House Financial Services Committee Chairwoman Maxine Waters (D., Calif.) and Patrick McHenry (R., N.C.) were said to near a bipartisan deal to impose stricter regulations on stablecoins in a bid to mitigate financial stability risks, The Wall Street Journal reported Wednesday, citing three people with knowledge on the matter.
Stablecoins are designed to be pegged to the value of a “stable” asset such as fiat currencies.
The legislation could be voted on by Waters’ panel by next week if the deal is agreed upon, but it may not even come to fruition as Sherrod Brown (D., OH), who chairs the chamber’s banking committee, hasn’t taken part in the legislation’s negotiations, the people said, as reported by the WSJ.
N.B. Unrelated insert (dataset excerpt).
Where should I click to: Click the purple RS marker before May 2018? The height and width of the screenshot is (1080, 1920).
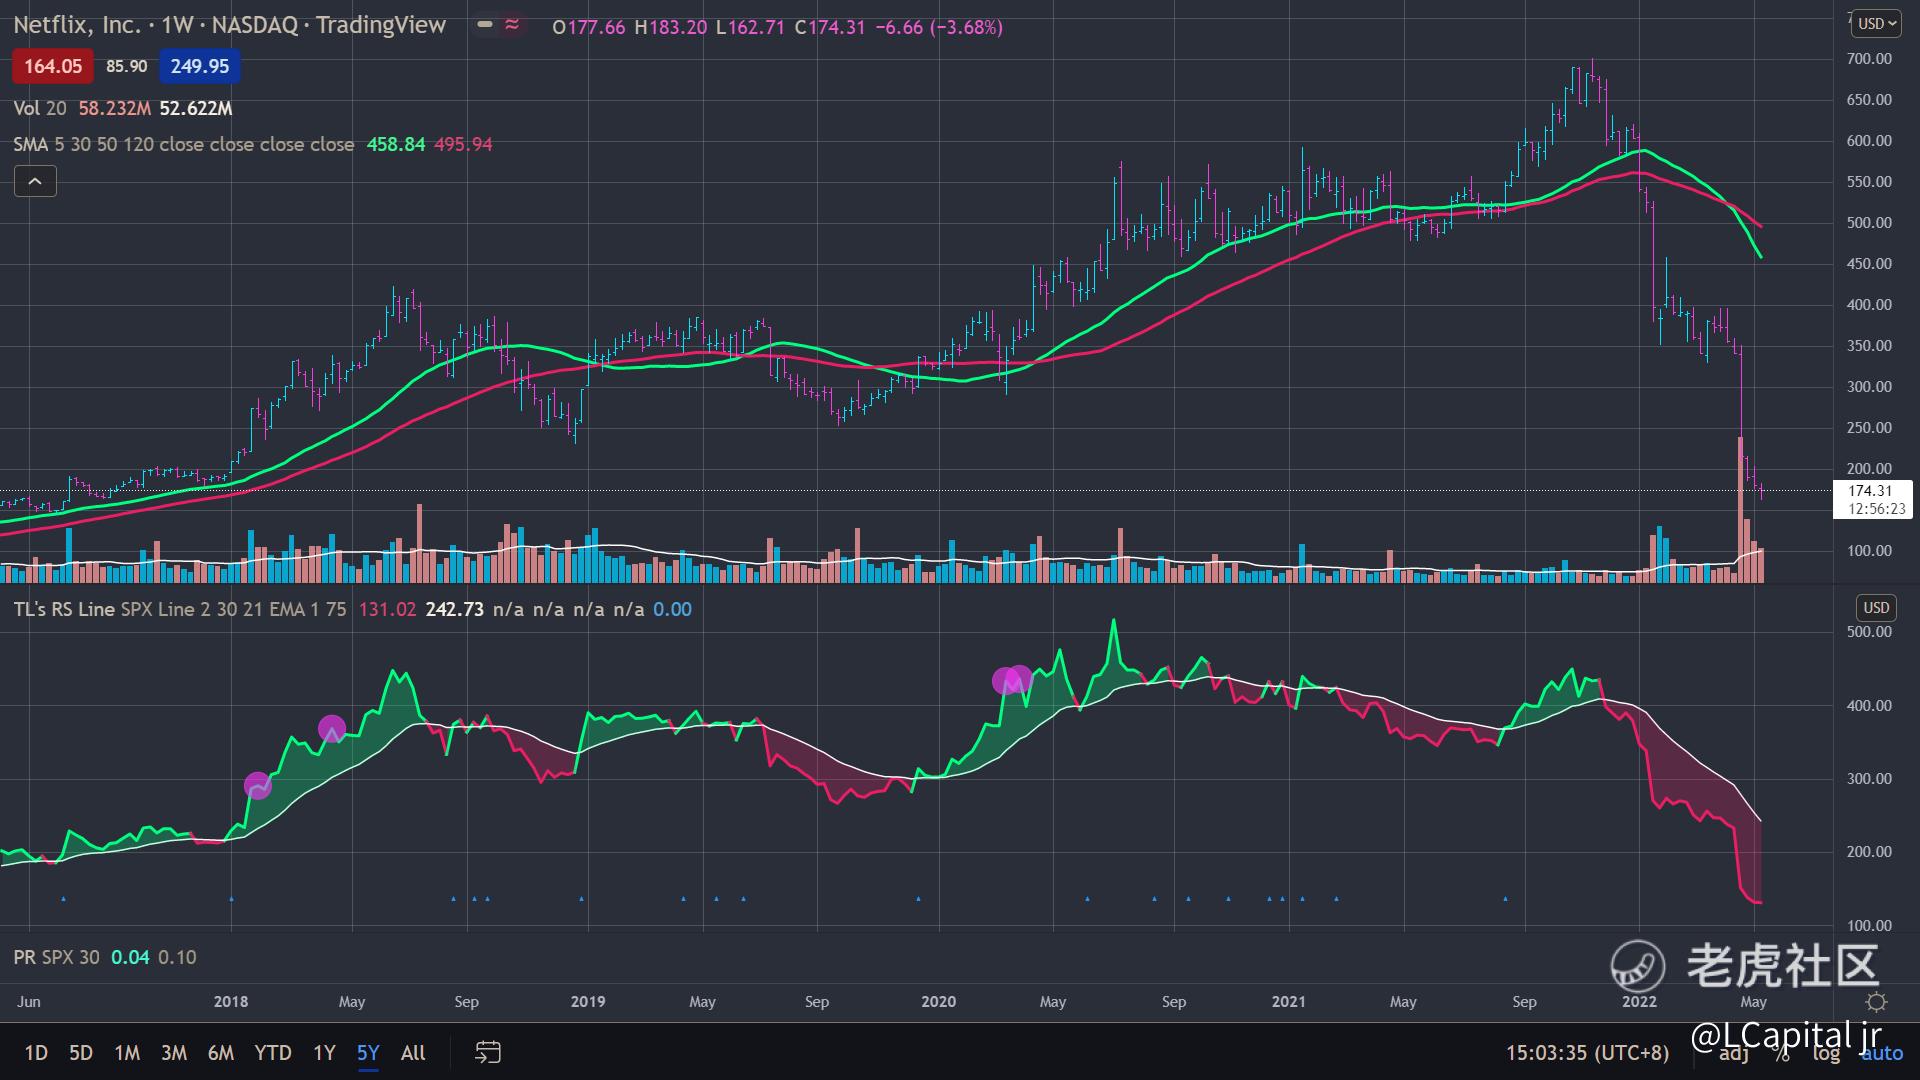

Waters and Henry’s bill would put the Federal Reserve at the center of regulating stablecoin issuers like Circle, the issuer of Tether (USDT-USD). The proposed restrictions would prohibit nonfinancial firms from issuing stablecoins and hence being regulated similarly to banks, the WSJ noted. The Biden administration last year highlighted the desire for tight bank-like regulations.
Envisions for tougher oversight on stablecoins followed the collapse of algorithmic stablecoin TerraUST (UST-USD), which de-pegged from the U.S. dollar in May resulting in financial contagion effects setting in across the broader digital asset space.
At the end of June, CoinDesk reported that White House official said stablecoin legislation may become law by year-end.